Стараясь не думать о правилах и силясь не растерять решимость, она нашла лестницу, ведущую на первый этаж. Ее шаги звучали очень громко, как часто бывает во снах: Коннор думал о другом. Он всецело сосредоточился на комнате, на своей матери, на елочных игрушках. Не было ни крикливых соседей, ни сигналящих машин, ни плачущих младенцев.
Снаружи было холодно, но так, как бывает только во сне: мороз не щипал за нос и щеки, от него не перехватывало дыхание, не опухали и не болели руки – тоже благодаря сосредоточенности Коннора, который сейчас не вкладывал достаточно энергии в мир за пределами своей квартиры. Когда Деа перебегала пустую улицу по хрустящему свежему снегу, она то и дело косилась на окно, опасаясь, что Коннор выглянет на улицу и снова ее увидит.
Тогда дело примет скверный оборот – ее ведь никогда не должны видеть. Но сейчас, собираясь нарушить правила, Деа искренне не понимала, что в этом плохого. Коннор же не догадается, что это ее рук дело.
Остановившись перед гастрономом, она привстала на цыпочки и взялась за одну из лампочек на тенте. Резкий рывок – и рождественская гирлянда замигала в ее руке. Надо торопиться: Деа не знала, сколько продлится сон. В любую секунду окружающий пейзаж может поменяться, и она очутится на поле битвы или посреди океана.

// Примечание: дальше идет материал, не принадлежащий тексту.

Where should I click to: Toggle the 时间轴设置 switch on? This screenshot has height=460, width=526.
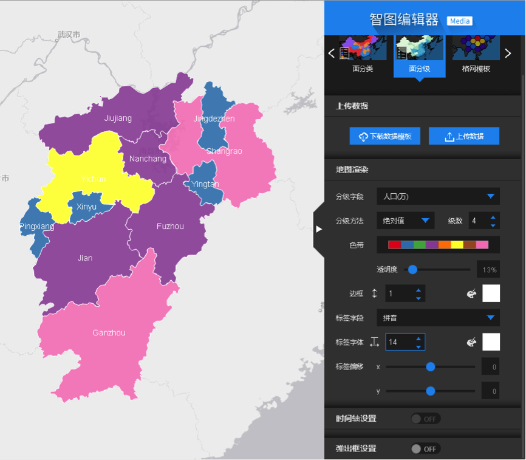(x=426, y=419)
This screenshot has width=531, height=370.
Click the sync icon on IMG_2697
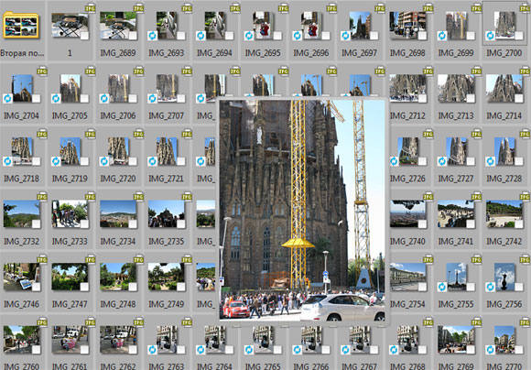click(x=345, y=36)
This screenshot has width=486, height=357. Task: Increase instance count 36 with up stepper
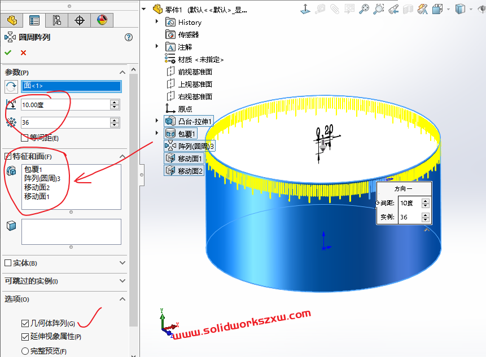click(x=115, y=120)
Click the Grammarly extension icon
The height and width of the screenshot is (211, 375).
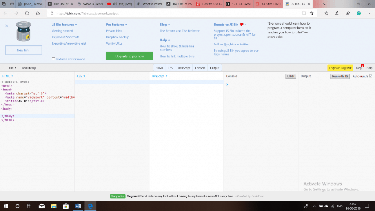[358, 14]
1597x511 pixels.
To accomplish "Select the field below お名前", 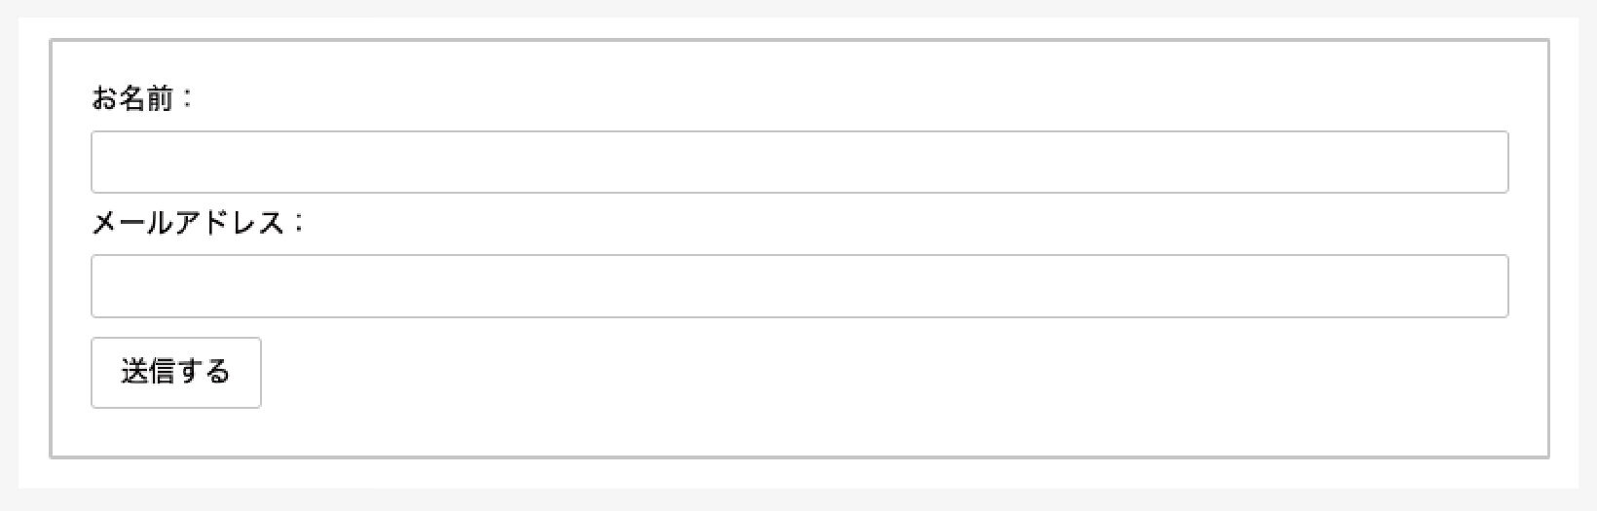I will (799, 162).
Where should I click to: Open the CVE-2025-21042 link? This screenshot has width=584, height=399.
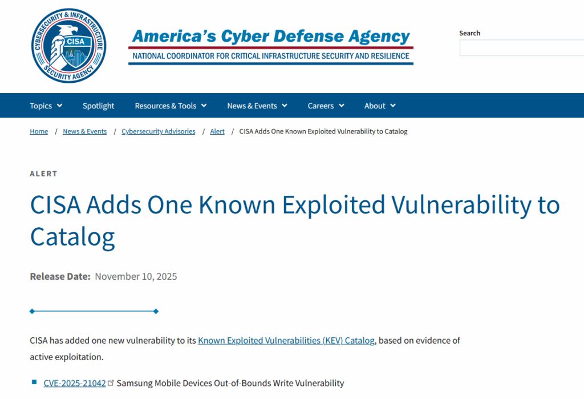click(75, 383)
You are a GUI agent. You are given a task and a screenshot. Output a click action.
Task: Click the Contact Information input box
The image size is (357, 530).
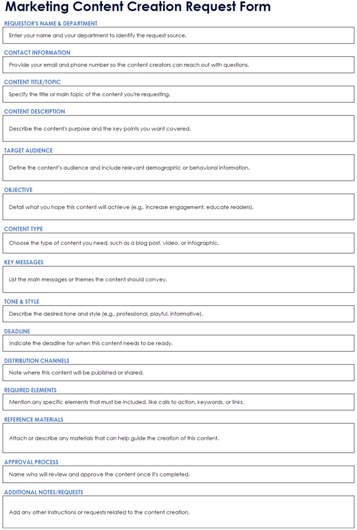[178, 65]
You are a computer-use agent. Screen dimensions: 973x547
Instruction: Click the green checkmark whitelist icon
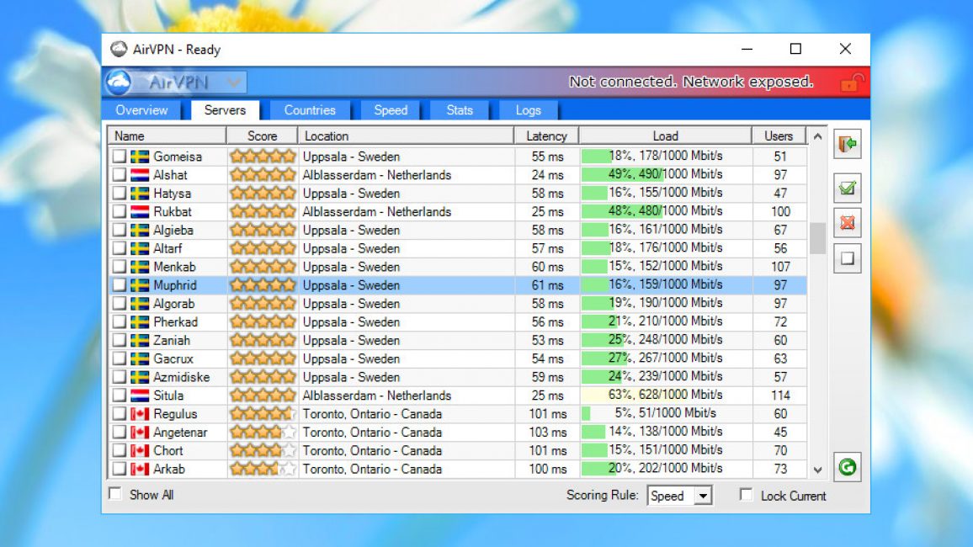[x=847, y=189]
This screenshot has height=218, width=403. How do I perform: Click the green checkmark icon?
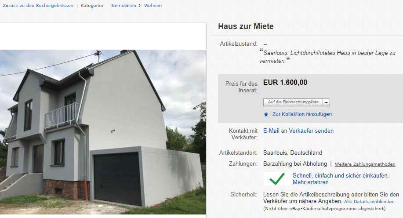coord(277,179)
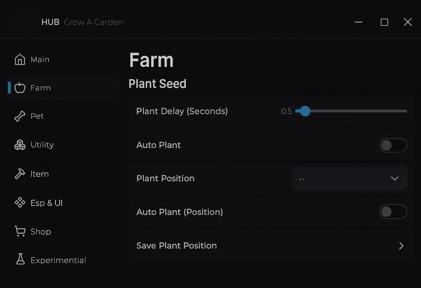The image size is (421, 288).
Task: Click the Plant Delay slider handle
Action: point(305,111)
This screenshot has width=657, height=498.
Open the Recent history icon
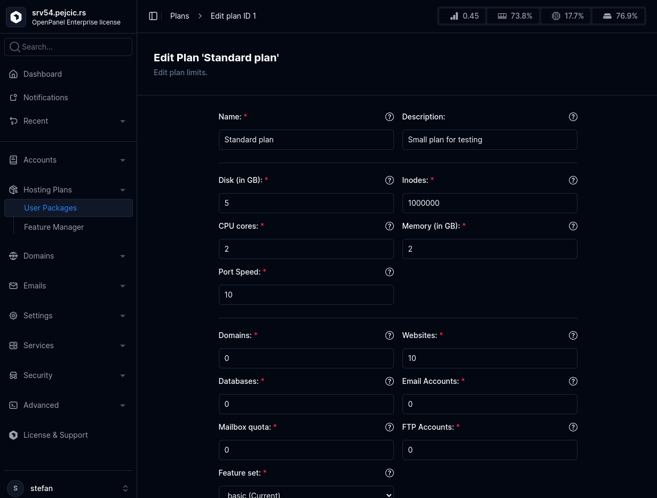(x=13, y=121)
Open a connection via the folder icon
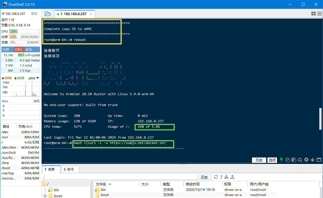Screen dimensions: 323x198 pyautogui.click(x=48, y=13)
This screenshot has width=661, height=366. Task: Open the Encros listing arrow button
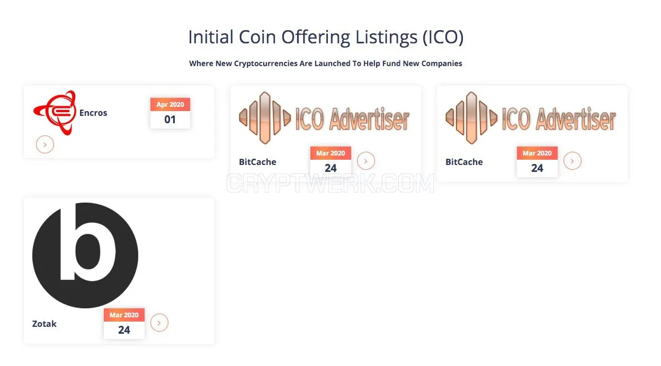tap(45, 144)
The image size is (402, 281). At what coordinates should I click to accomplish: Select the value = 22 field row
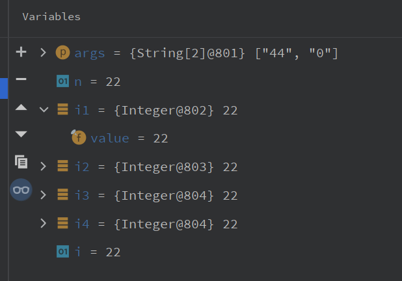click(x=129, y=139)
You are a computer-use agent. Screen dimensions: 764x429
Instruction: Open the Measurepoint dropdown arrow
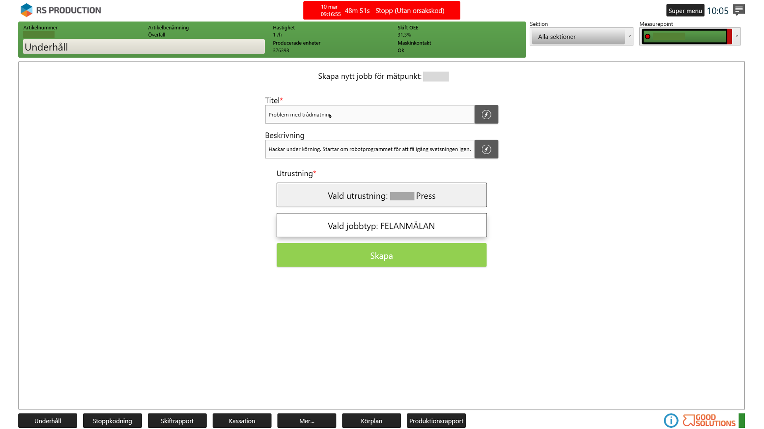[x=737, y=37]
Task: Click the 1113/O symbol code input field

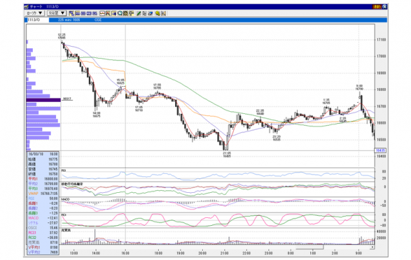Action: point(38,20)
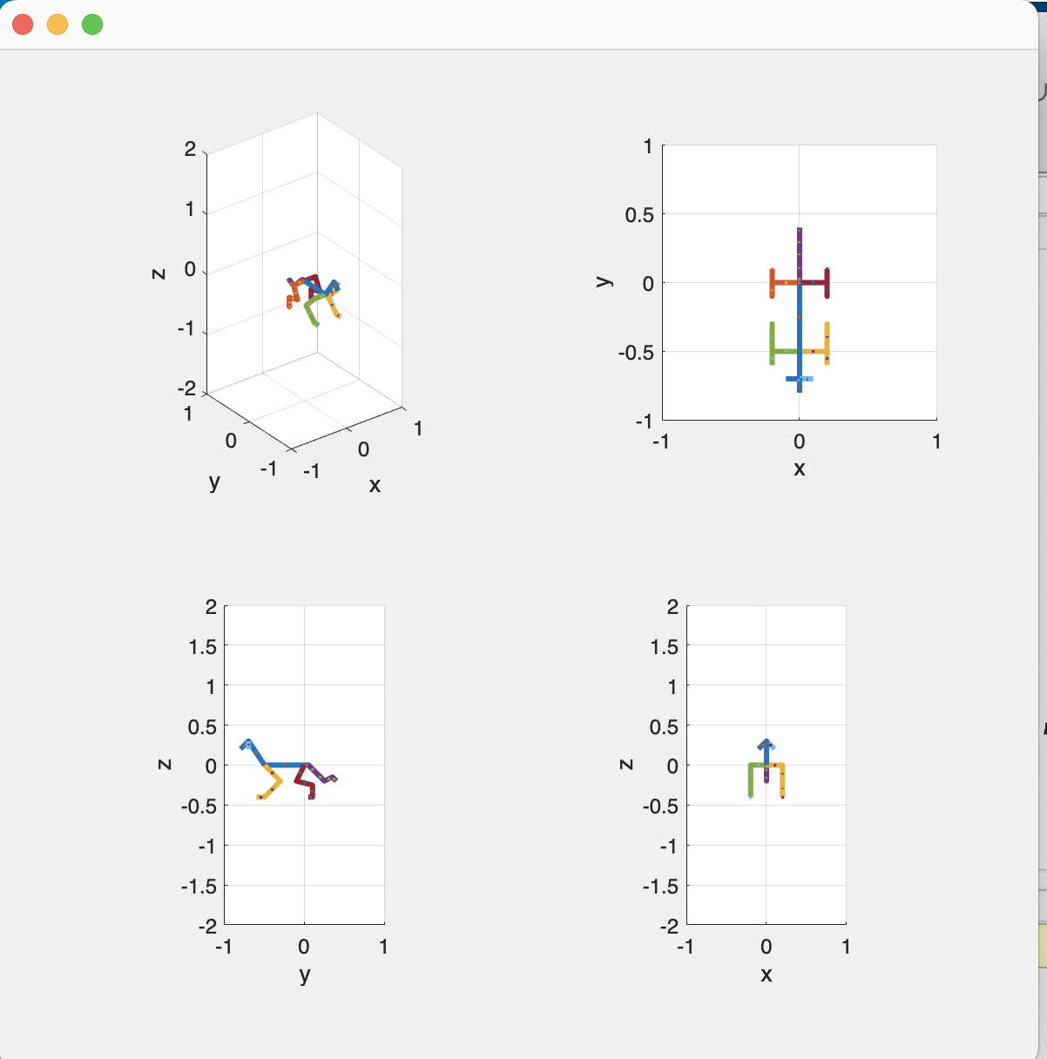Click the red close window button
Screen dimensions: 1047x1059
click(x=23, y=24)
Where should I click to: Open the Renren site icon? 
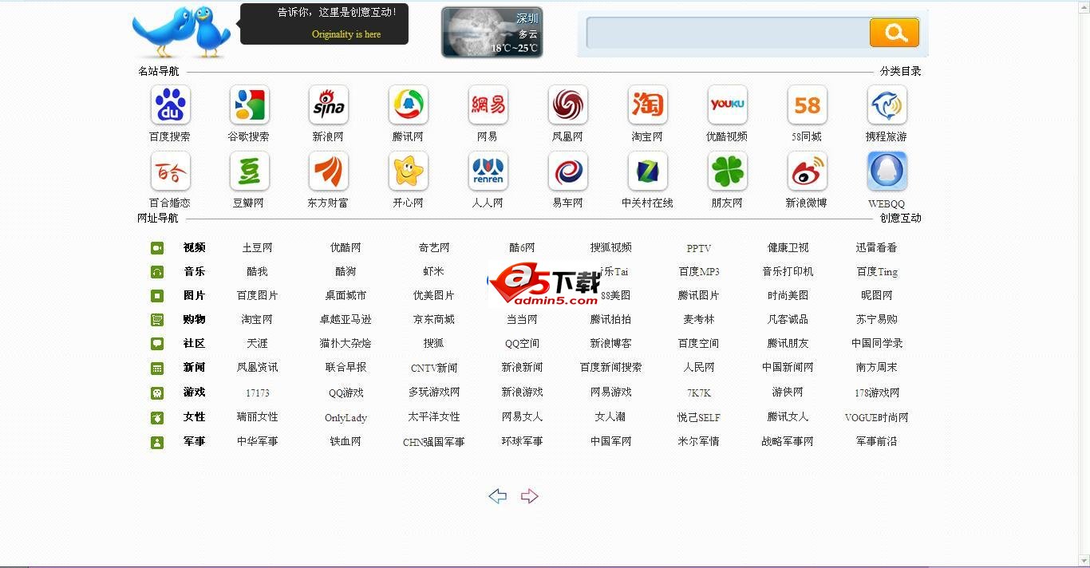pos(488,172)
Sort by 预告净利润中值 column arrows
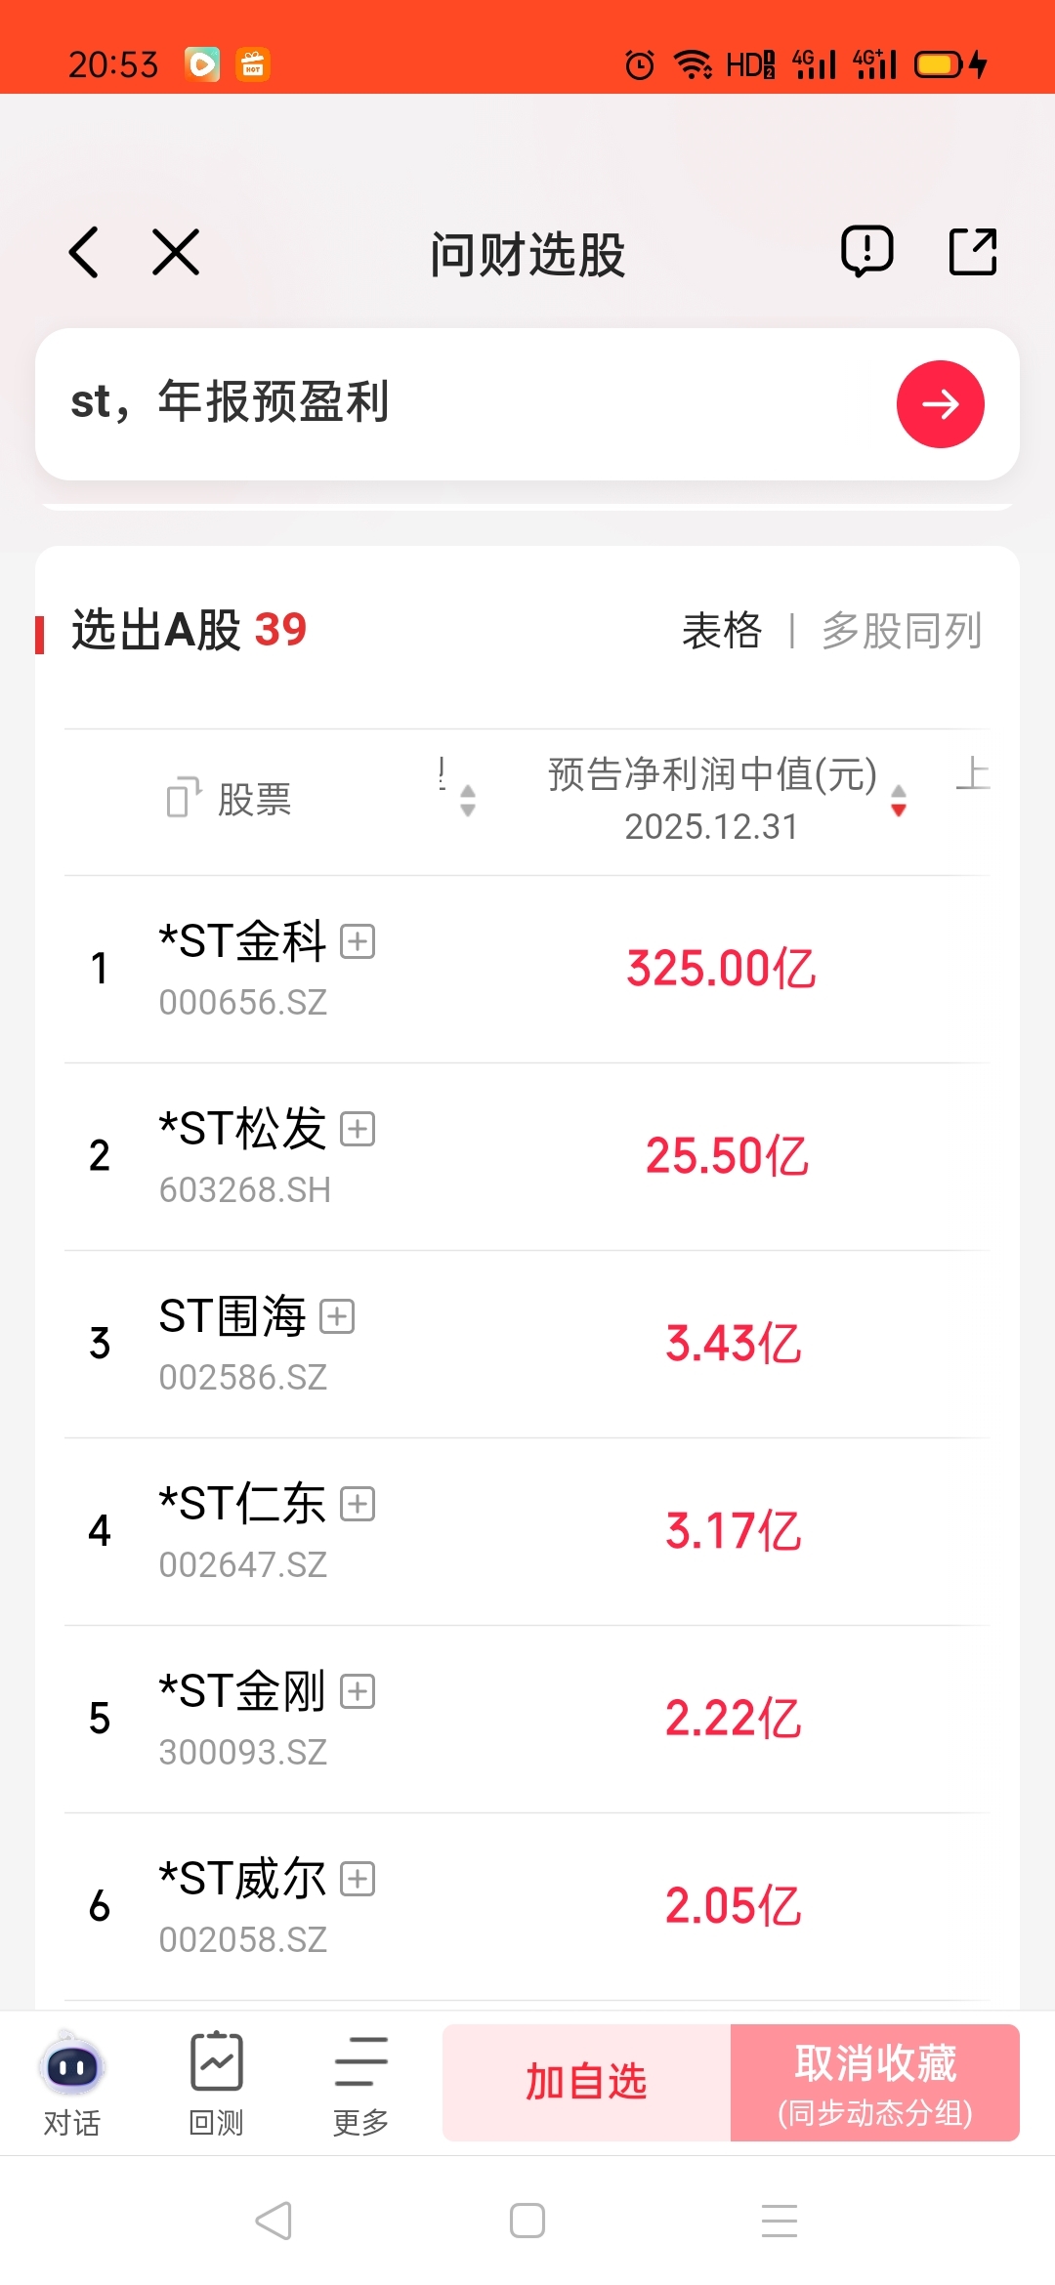This screenshot has height=2285, width=1055. pos(899,801)
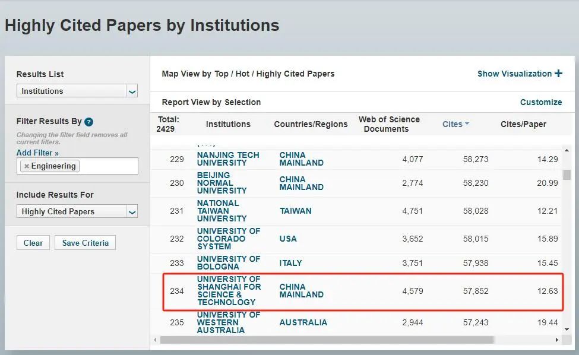The image size is (579, 355).
Task: Open University of Shanghai for Science & Technology
Action: pyautogui.click(x=229, y=290)
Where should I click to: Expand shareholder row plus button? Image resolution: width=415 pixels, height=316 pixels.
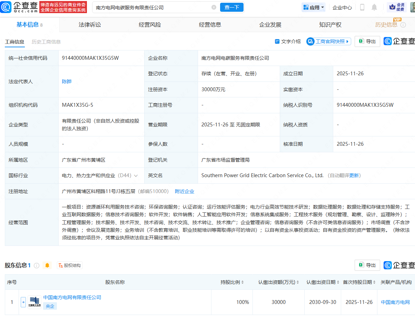(23, 302)
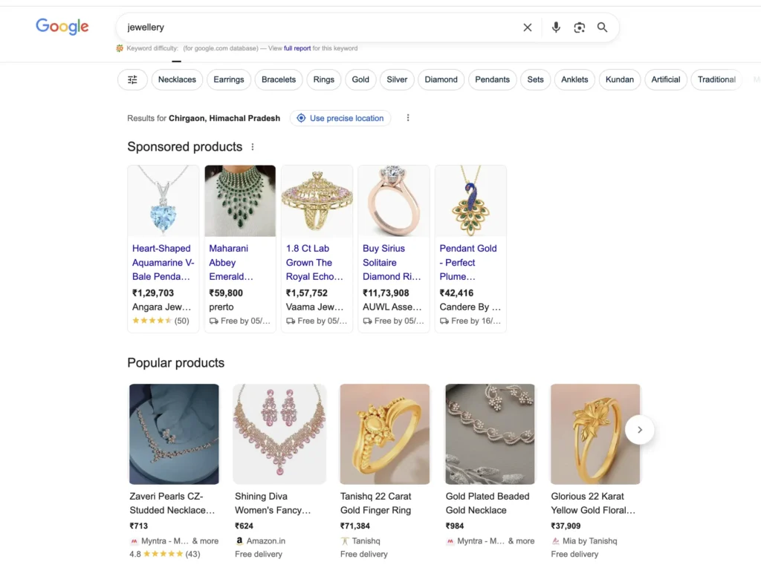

Она опустилась на колени – влага сразу пропитала джинсы, отчего по телу пробежала дрожь. Ей очень нравилось, как подсознание Коннора реагирует на ее присутствие – выталкивает, усложняя ей задачу.
Разложить гирлянду удалось не сразу – провода оказались жестче, чем ожидала Деа, и длины было в обрез. Она выпрямилась – ныли плечи, начинали болеть колени. Коннор подойдет к окну и увидит, как на сером снегу разноцветными огоньками переливается слово «Извини».
Деа проснулась от имитации звона церковных колоколов – одни из любимых часов матери скорбно названивали на весь дом. Воскресенье. Нисходящая дуга синусоиды. Берег стремительно надвигается – понедельник, полвосьмого утра, первый звонок, – и Деа не в силах это остановить.